In November 2025, the team selected Kelsie Whitmore with the first overall pick of the inaugural WPBL draft. The team's first manager is Matt Williams, a former third baseman for the San Francisco Giants. Williams had previously managed the Washington Nationals from 2014 to 2015 and the Kia Tigers from 2020 to 2021.

===2026 season===

The Firebells are not playing in San Francisco in the 2026 WPBL season. Instead, Robin Roberts Stadium in Springfield, Illinois, serves as a neutral venue for the season. League co-founder Keith Stein has stated that there is a chance of exhibition games being played at the four cities, with Oracle Park being a possibility.

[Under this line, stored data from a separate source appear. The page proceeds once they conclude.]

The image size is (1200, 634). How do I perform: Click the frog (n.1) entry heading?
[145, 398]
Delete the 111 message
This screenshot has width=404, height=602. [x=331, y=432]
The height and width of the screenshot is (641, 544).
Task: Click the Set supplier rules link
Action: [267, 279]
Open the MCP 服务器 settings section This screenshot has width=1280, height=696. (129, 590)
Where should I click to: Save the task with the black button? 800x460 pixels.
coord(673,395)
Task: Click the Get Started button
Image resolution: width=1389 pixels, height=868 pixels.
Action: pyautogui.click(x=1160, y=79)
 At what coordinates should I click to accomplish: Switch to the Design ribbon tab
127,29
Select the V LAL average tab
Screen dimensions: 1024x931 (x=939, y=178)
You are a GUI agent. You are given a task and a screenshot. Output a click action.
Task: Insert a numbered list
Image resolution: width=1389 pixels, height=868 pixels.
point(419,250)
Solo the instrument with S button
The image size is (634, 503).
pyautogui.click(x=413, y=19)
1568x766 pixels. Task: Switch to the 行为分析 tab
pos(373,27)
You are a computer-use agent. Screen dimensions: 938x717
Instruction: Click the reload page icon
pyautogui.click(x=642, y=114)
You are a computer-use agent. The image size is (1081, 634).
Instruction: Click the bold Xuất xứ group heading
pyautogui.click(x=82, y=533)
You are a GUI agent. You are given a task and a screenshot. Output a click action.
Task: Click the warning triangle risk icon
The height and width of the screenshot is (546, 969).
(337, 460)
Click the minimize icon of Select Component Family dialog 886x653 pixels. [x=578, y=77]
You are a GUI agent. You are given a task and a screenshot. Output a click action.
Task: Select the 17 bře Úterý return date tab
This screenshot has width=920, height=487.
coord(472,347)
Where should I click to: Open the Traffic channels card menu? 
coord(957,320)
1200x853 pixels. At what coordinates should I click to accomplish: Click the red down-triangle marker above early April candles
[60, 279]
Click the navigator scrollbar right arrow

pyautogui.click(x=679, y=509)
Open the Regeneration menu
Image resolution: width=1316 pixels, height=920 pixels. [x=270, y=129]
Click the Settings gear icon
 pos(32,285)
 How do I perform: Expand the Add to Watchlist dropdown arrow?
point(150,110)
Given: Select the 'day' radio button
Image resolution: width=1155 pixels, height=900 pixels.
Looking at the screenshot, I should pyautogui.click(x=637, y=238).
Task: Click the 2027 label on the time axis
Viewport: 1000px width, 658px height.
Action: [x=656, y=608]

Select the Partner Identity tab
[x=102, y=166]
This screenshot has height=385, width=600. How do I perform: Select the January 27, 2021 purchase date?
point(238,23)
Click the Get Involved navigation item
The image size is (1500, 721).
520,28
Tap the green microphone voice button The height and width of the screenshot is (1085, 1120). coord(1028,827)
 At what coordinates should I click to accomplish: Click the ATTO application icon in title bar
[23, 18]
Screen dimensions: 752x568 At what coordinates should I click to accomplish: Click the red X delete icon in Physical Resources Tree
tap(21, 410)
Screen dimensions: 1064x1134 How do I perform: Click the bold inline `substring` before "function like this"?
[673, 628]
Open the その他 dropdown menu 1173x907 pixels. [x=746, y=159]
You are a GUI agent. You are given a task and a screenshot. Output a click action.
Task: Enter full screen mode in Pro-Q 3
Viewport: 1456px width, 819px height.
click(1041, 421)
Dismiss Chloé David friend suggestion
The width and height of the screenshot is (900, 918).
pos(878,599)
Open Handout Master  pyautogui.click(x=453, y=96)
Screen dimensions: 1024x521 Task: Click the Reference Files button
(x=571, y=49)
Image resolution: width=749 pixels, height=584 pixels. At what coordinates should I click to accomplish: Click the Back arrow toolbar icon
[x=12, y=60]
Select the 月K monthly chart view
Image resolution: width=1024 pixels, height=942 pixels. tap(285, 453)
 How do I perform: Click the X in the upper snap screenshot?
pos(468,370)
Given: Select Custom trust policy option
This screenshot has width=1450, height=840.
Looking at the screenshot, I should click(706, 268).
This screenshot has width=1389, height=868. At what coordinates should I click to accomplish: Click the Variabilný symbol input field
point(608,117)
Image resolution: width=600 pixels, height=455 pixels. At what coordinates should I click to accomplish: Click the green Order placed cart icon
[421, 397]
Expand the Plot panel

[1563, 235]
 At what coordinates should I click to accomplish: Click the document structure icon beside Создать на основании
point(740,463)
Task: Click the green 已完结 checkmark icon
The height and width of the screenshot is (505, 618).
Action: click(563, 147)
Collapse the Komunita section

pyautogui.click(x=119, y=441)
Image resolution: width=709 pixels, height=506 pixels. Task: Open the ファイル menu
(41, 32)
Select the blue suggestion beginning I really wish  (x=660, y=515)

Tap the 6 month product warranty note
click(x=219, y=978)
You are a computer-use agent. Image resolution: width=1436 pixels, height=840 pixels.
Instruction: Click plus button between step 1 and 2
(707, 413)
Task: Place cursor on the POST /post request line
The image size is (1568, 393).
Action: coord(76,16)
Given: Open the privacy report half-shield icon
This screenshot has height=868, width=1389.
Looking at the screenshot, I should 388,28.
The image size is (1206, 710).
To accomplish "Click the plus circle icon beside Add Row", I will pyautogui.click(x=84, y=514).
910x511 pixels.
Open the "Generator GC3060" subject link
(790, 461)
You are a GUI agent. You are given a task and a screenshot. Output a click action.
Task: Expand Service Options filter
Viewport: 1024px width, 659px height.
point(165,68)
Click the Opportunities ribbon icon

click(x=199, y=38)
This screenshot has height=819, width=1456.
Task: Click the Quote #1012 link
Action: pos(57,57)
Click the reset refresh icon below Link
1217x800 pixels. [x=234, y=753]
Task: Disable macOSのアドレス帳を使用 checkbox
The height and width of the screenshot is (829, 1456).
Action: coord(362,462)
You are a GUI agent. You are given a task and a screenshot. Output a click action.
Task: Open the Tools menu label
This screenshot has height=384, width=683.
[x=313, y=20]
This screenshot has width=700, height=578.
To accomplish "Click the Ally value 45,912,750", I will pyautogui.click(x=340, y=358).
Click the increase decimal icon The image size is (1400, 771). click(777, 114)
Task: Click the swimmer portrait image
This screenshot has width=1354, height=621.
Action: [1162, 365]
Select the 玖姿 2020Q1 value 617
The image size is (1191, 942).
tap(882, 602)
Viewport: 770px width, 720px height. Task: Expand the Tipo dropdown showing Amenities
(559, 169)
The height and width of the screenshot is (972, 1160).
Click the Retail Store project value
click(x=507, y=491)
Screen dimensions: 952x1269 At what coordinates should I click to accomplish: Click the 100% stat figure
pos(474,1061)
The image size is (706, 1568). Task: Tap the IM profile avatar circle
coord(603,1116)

The team's first game was on August 2, in which they won 11–3 over the Boston Hunters. The Firebells then lost a game to the New York Heights and split two games against the Los Angeles Queens. Watch parties were held across the Bay Area during the first week of play, and a San Francisco women's sports bar plans to show all Firebells games.

==Team identity==
When revealed, the team used the working name WPBL San Francisco. On July 8, 2026, the team received the name "San Francisco Firebells" after Lillie Hitchcock Coit, who was nicknamed "Firebelle Lil" due to her devotion to San Francisco's volunteer firefighters.

The Firebells' logo fuses a bell with a phoenix. The team's main color is purple, like the Golden State Valkyries.